=== Assignment ===
Begin at the line containing "[Seguir en Instagram] (373, 181)" in the records below, end at the line containing "第13回三井ラビット杯レスリング選手権大会に参加 (350, 196)", and retype each line in that span exactly. No other line and no image should appear.

■ ■ ■ ■

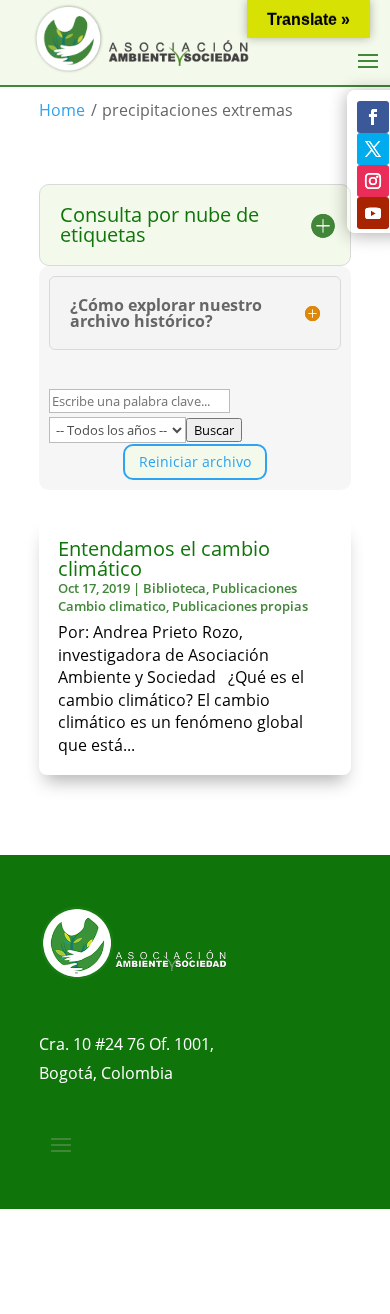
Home (62, 110)
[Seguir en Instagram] (373, 181)
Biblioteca (174, 588)
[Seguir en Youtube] (373, 213)
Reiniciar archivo (195, 461)
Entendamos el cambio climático (164, 558)
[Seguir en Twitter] (373, 149)
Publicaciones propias (240, 606)
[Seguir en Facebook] (373, 117)
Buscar (214, 430)
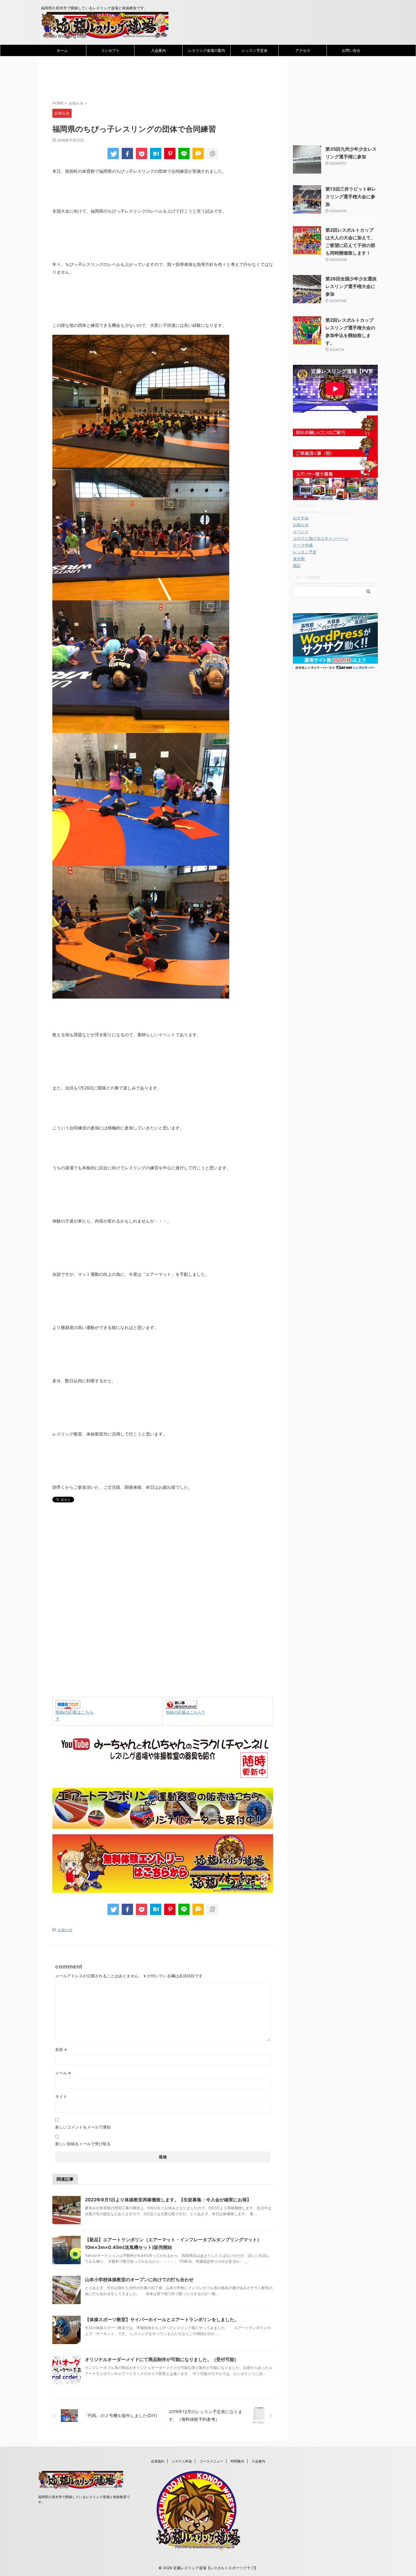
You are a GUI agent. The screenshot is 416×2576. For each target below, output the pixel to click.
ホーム (62, 50)
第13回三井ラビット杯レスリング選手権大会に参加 (350, 196)
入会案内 (158, 50)
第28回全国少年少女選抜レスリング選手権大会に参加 (351, 286)
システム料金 (182, 2461)
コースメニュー (211, 2461)
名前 (61, 2049)
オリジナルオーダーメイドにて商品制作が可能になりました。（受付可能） (162, 2359)
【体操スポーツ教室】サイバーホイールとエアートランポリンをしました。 (162, 2319)
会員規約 (157, 2461)
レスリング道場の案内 (206, 50)
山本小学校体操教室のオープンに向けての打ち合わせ (139, 2279)
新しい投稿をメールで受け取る (83, 2143)
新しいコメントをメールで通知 (83, 2127)
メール (63, 2072)
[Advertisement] (155, 80)
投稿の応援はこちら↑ (185, 1712)
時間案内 (237, 2461)
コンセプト (110, 50)
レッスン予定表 (254, 50)
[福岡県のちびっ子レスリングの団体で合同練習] (155, 153)
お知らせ (65, 1929)
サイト (61, 2096)
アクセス (302, 50)
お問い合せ (351, 50)
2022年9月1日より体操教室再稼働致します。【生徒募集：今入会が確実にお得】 (168, 2199)
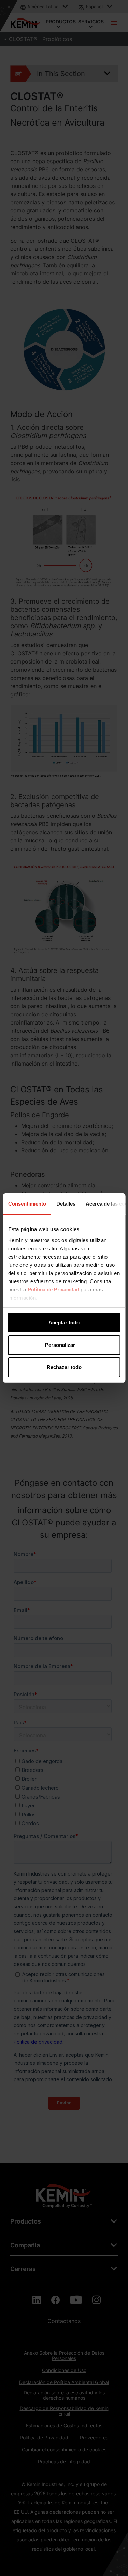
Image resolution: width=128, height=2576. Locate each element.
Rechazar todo (64, 1367)
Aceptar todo (64, 1322)
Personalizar (60, 1345)
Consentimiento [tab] (27, 1204)
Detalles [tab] (65, 1204)
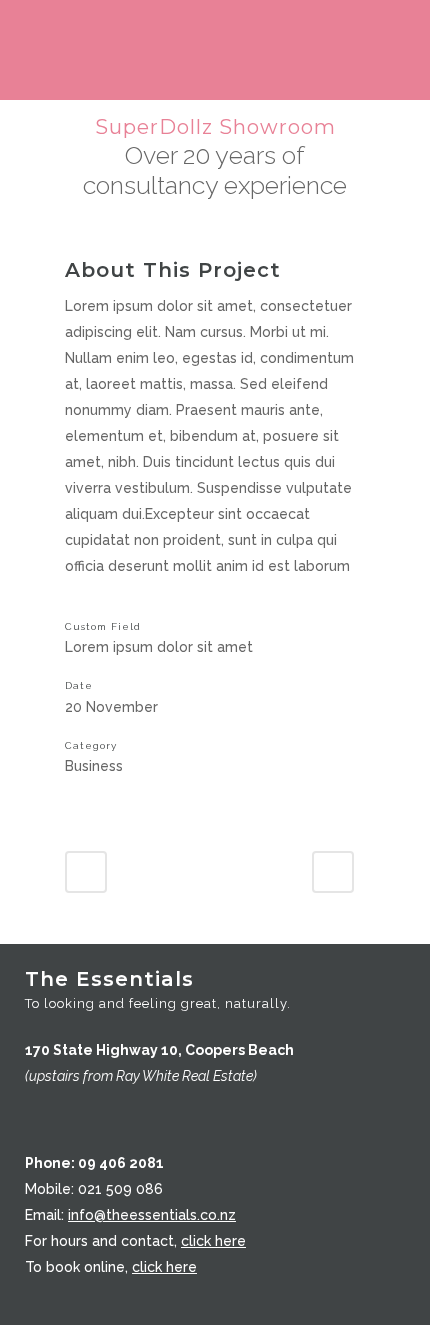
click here (213, 1241)
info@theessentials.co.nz (152, 1215)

■ ■ ■ ■

=== Output of the task ===
[Seguir en Instagram] (373, 181)
Biblioteca (174, 588)
[Seguir en Youtube] (373, 213)
Reiniciar archivo (195, 461)
Entendamos el cambio climático (164, 558)
[Seguir en Twitter] (373, 149)
Publicaciones propias (240, 606)
[Seguir en Facebook] (373, 117)
Buscar (214, 430)
You are a GUI agent. The screenshot is 416×2576. For each target below, output the pixel to click.
ホーム (62, 50)
第13回三井ラビット杯レスリング選手権大会に参加 (350, 196)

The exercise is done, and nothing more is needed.